PROBLEM TO SOLVE ▸
If a line in the listing carries the word "left", return a copy of that line.

DATA PROVIDED ▸
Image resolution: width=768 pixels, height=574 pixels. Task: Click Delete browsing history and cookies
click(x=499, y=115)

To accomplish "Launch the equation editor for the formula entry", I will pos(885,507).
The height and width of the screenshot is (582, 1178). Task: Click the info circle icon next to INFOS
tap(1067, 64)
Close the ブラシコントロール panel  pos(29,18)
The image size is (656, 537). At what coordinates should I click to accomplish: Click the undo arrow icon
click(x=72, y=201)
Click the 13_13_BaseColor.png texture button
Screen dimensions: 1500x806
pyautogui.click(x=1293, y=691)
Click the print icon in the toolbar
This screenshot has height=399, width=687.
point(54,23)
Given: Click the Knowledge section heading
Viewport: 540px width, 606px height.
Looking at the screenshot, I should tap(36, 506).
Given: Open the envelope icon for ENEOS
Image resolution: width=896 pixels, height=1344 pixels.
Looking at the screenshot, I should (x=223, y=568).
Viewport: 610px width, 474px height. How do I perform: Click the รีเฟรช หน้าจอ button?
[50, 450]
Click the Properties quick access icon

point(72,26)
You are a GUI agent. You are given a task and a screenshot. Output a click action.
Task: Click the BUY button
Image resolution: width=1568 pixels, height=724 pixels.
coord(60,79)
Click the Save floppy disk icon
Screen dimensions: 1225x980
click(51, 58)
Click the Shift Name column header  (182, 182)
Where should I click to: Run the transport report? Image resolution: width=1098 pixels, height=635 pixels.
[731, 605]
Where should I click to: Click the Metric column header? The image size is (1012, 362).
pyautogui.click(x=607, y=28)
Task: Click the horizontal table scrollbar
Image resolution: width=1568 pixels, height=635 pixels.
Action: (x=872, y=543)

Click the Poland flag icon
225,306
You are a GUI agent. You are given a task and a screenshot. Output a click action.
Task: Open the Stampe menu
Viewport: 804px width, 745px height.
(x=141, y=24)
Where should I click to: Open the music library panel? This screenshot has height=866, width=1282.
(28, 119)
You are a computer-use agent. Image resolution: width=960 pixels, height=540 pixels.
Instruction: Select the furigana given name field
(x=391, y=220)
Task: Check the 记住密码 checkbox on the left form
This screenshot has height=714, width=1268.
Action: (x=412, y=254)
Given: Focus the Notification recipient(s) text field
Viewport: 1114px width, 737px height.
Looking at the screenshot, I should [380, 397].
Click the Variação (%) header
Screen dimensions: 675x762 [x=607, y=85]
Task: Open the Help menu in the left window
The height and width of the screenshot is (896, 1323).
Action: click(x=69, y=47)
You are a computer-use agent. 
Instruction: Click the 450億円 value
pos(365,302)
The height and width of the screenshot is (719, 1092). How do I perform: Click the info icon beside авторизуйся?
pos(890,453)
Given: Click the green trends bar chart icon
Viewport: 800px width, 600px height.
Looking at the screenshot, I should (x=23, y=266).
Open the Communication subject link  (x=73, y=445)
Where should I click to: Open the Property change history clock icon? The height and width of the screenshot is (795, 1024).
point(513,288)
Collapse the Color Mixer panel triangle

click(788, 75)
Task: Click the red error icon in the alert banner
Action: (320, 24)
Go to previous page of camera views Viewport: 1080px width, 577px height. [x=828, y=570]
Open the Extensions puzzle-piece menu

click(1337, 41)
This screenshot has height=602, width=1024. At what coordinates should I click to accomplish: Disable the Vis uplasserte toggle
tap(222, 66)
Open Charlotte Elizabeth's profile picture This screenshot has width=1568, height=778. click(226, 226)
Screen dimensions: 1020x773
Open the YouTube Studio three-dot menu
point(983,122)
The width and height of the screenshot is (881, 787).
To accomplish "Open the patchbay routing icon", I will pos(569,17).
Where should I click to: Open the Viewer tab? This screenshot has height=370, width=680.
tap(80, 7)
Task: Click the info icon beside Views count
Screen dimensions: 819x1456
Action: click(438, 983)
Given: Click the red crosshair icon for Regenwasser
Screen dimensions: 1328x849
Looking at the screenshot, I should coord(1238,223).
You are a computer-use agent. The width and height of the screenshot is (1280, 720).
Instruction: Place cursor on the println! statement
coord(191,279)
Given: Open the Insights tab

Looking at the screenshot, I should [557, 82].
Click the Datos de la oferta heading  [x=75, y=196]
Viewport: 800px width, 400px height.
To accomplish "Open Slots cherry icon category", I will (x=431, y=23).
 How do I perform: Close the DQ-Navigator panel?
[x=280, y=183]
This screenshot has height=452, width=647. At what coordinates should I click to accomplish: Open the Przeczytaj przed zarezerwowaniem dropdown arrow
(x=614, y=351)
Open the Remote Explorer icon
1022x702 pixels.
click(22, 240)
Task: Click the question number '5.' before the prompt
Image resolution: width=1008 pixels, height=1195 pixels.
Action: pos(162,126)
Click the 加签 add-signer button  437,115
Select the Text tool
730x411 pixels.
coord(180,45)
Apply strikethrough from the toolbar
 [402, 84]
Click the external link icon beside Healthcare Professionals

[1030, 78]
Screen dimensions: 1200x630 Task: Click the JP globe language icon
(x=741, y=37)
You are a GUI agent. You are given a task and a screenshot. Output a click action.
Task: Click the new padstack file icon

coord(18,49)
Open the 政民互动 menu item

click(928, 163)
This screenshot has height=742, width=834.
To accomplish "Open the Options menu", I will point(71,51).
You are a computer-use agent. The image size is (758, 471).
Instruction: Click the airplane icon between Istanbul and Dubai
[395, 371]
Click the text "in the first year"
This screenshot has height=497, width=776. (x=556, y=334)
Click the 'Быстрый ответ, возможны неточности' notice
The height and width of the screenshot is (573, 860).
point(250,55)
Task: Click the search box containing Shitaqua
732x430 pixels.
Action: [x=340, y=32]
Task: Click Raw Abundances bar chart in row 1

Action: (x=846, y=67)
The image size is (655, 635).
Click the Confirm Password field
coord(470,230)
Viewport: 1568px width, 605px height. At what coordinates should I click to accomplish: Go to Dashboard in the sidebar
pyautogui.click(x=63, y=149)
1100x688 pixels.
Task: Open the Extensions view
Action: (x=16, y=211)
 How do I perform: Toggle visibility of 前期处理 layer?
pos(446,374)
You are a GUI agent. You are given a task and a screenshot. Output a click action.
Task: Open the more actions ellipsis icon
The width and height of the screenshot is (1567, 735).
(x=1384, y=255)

EXERCISE RESPONSE ▸
Task: Check the 记住密码 checkbox on the left form
Task: Open the Help menu in the left window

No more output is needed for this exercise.